As you know I love living in The Warren, which doesn’t seem to stop me from thinking about moving. Ditto men. I love my single state and relish leaping into my princess bed each night, snuggling down into pillows lying in a single heap and breathing a sigh of relief at my solitary colonisation of the space. But that doesn’t seem to stop me from daily scanning the horizon in search of my journeyman and wondering what on earth is keeping him. Paradox, it would seem, is at the centre of our relationship with the Cosmos. An easy relationship with it no doubt lies at the heart of contented living. It is not a question of choosing this or that but rather embracing wholeheartedly this/that. The Chinese have never had any trouble with this concept, which no doubt is why the I Ching is an oriental rather than an occidental tome.

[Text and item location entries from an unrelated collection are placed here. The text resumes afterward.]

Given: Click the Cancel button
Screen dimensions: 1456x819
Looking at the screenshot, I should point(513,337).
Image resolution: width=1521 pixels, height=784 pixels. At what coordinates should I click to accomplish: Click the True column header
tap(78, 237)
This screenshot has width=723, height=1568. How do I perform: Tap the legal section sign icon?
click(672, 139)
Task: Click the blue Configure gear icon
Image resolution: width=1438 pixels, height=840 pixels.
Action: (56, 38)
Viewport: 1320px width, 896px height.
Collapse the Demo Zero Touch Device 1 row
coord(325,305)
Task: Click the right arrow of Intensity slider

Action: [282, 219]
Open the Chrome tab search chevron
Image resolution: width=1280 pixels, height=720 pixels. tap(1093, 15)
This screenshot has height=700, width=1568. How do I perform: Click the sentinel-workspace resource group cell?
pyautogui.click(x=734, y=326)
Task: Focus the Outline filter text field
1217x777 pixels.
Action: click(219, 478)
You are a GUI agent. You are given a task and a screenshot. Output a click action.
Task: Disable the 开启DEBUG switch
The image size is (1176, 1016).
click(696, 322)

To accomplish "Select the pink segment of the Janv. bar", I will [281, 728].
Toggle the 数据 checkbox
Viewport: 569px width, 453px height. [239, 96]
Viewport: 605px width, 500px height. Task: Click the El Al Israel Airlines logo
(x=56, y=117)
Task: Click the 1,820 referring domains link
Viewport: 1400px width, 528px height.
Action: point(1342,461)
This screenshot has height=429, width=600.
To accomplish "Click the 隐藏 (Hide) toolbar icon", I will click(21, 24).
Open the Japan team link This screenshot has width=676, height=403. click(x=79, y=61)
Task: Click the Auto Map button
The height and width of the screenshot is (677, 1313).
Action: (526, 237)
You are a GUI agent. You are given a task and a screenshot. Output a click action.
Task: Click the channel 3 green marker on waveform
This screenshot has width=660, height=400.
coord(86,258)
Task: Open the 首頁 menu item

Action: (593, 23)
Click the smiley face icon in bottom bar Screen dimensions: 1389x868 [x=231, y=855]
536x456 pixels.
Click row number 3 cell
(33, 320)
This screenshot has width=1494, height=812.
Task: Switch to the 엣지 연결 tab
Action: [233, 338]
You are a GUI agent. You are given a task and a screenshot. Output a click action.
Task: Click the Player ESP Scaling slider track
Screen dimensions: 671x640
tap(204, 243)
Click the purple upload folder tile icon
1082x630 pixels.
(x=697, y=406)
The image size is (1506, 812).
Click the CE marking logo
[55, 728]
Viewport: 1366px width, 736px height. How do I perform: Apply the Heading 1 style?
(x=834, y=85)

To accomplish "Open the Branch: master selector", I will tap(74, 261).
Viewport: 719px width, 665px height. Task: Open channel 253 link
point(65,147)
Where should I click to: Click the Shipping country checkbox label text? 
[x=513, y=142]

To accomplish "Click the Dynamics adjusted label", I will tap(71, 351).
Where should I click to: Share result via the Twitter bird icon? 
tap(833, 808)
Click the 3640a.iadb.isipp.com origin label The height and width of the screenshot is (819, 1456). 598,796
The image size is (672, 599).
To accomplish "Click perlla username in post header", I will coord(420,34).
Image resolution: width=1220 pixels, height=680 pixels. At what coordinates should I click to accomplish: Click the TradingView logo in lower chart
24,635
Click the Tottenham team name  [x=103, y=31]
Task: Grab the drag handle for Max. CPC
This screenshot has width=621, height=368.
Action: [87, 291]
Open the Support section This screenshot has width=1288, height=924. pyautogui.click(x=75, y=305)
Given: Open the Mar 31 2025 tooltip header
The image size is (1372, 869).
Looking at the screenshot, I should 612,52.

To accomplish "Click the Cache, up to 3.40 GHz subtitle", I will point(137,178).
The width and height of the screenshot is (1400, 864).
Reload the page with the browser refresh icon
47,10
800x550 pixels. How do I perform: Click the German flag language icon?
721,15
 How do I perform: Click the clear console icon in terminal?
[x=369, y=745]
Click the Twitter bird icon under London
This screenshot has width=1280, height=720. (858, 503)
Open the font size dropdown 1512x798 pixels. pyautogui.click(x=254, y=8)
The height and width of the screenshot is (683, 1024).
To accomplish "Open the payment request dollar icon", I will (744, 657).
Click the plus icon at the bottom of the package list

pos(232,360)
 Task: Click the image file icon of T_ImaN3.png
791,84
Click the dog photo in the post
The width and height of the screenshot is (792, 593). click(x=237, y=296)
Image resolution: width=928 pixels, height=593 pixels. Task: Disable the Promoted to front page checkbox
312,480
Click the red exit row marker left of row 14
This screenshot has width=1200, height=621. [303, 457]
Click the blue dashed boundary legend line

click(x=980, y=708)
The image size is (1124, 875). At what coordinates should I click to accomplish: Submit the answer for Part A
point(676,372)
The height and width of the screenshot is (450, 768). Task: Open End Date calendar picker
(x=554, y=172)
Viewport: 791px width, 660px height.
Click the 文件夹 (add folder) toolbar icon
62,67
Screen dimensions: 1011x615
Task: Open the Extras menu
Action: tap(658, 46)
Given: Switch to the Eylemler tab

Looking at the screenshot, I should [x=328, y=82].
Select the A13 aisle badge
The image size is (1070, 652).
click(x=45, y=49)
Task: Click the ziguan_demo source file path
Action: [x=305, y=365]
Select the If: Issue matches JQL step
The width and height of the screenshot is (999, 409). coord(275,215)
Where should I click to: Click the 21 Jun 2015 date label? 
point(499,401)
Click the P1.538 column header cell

Mae-Wan Ho is a Chinese scientist with impeccable credentials. She is the editor and Art Director of Science in Society, the only radical science magazine on earth. http://www.i-sis.org.uk  She is a woman of indefatigable energy who, as well as producing the magazine, has written some groundbreaking books, such as The Rainbow and the Worm, a fine guide to the coming scientific revolution.

In this winter’s issue( No. 48) the cover points to articles on Water’s Secret Symphonies and A Science of Homeopathy? Note the question mark. Where else in the UK can you get wholehearted scientific debate on the subject of homeopathy? The media and vampire science may scoff but there is no stopping the revolution and Mai Wan Ho is out there in front waving her bandana. She has picked up on the work of of Luc Montagnier, recipient of the 2008 Nobel Prize for the discovery of HIV. Now his research team have found electromagnetic signals consistently produced in dilute solutions of the HIV virus DNA in water.

There in one sentence you have the three protagonists in the upcoming revolution; DNA, water and EM signals. Montagnier and his team have tracked down the source of EM signals and have found that they survive in nanostructures, even after the DNA solutions are highly diluted, possibly to the point where no molecule of the original DNA is present. Yay!

If you are interested, buy the mag. and read the articles. This is important stuff. If not Google images diatoms and take a look at deep structure. The precision and beauty of form remind me of something. Ah I know. It’s crop circles.